Project 2 Jam Pads: A workspace for Free Agent Nation
(10 Weeks)
Based on prototypes found during the gaming process we will propose new co-working and communal working spaces for the growing Creative Workforce and Independent Contractors. These relatively inexpensive, inflatable structures, situated on underutilized rooftops, will have the techno-social infrastructure to support emerging inventors. These Enchanted Pebbles, are located on top of parking structures, newly constructed platforms and rooftops adjacent to major thoroughfares and intersections. There will be places for pure and applied research focused on the arts, engineering, and media. The covered existing parking lots double as maker workshops and performance venues.
Suspended below the Jam Pads the Enchanted Pods are small (500sf) living Pods for creative workers. They will provide creature comforts and advanced technology to research immersive environments.
Over the course of this semester we will be joined by noteworthy individuals contributing to this space such as Alex McDowell & Ronni Kimm from Experimental Design, Jason Heath from the American Composers Forum, Ross Mead a robotics designer from Semio, Zachary Tate Porter from USC, Michael Malick, a real estate broker with Marcus & Millichamp, and many others.
21st C Workers in a Gig Economy
Creative Sectors, arguably, provide the City with its greatest competitive advantage.
Creative Industries, Science, Technology, Engineering, Arts, and Media (STEAM) have been the fastest growing segments of the 21st C economy over the last decade, outpacing traditional economic drivers. The creative workforce and the culture they create, are what attracts others to the city.
A thriving creative workforce is a key feature of nearly every successful modern city. To grow a long term Creative Culture with resilience, we will focus our architectural minds on the unstoppable trend in the labor force, self-employed creative workers and independent contractors choosing to be inventors rather than employees.
To put our current status in context, we are in the early stages of our centennial shifts that seem to reach full strength in the 3rd quarter of each century, thus 50 more years of disruption.
We will need to learn how to surf and creatively mine the disruption.
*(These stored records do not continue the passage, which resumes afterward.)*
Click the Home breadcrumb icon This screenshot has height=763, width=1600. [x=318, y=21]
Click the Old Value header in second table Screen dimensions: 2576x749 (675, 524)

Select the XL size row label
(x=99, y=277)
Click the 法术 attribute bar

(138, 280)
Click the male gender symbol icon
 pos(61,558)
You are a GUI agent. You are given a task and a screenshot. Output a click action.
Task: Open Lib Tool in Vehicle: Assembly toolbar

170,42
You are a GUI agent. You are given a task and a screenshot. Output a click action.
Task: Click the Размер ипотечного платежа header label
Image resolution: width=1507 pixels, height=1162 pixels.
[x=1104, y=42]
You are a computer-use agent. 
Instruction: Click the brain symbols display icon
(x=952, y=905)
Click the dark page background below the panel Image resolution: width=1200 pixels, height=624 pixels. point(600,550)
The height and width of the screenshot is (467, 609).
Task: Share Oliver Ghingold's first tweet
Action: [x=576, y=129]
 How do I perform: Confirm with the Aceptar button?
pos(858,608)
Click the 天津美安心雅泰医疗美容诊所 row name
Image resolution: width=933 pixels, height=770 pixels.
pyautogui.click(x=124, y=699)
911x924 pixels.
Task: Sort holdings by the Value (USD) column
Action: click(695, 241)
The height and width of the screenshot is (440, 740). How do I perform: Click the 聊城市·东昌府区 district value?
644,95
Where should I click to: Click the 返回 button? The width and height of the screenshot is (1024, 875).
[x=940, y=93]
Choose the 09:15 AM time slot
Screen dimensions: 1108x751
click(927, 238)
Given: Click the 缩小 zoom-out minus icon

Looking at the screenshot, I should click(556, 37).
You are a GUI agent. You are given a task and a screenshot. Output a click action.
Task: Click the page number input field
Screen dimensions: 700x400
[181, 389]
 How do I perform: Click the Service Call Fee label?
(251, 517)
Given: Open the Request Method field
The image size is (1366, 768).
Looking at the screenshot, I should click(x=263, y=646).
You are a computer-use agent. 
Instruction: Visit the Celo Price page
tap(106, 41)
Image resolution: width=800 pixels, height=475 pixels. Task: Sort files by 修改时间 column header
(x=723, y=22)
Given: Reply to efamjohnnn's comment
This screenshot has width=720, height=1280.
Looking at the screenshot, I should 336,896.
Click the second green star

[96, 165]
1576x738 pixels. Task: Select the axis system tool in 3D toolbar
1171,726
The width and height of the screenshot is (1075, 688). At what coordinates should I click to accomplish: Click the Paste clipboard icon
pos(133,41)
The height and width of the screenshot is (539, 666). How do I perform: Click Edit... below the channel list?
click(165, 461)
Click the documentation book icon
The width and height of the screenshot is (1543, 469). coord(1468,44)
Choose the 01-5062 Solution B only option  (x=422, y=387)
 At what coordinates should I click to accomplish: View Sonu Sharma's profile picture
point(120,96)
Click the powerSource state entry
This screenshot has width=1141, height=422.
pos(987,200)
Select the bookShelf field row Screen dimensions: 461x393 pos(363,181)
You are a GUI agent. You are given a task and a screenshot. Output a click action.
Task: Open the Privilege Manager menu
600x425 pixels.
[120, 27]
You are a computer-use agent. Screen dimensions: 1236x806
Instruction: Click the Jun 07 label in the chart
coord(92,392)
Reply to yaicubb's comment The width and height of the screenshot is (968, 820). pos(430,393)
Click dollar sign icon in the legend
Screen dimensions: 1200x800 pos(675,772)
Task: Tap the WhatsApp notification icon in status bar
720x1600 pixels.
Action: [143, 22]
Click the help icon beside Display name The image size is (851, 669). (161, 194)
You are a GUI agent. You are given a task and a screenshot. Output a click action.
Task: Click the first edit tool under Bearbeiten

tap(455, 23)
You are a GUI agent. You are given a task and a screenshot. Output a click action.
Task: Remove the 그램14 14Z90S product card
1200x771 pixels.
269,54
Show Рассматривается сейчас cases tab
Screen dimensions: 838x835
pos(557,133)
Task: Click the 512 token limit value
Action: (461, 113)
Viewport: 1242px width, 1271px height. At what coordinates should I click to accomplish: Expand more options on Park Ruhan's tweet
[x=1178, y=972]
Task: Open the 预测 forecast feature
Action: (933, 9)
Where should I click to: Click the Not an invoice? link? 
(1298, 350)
The Avant-Garde of the 21st Century is mashing together art, science, and technology into one hybridized domain. What is the ‘Architectural equivalent of this?’
We look forward to your contributions to better understanding the future of work as you explore your own personal desires for you work whether formal or programmatic in nature.
Our framework for working on this project
Architecture – finding your voice and aesthetic.
where would you place yourself on the map of contemporary practice?
Work – reinventing how and where we work cooperatively as free Agents.
what if free agency could be stabilized for the long term?
Games – creativity, learning, real-time strategy, culture of participation.
what if game design was a metaphor for free agency and urban design?
Systems – a whole that consists of networked interdependent parts
what if we could visualize how systems work over time and within the context of larger systems?
World View – a particular philosophy of life or conception of the world and our place in it.
what are the beliefs and values, inherited and invented, that are the basis for all our decisions?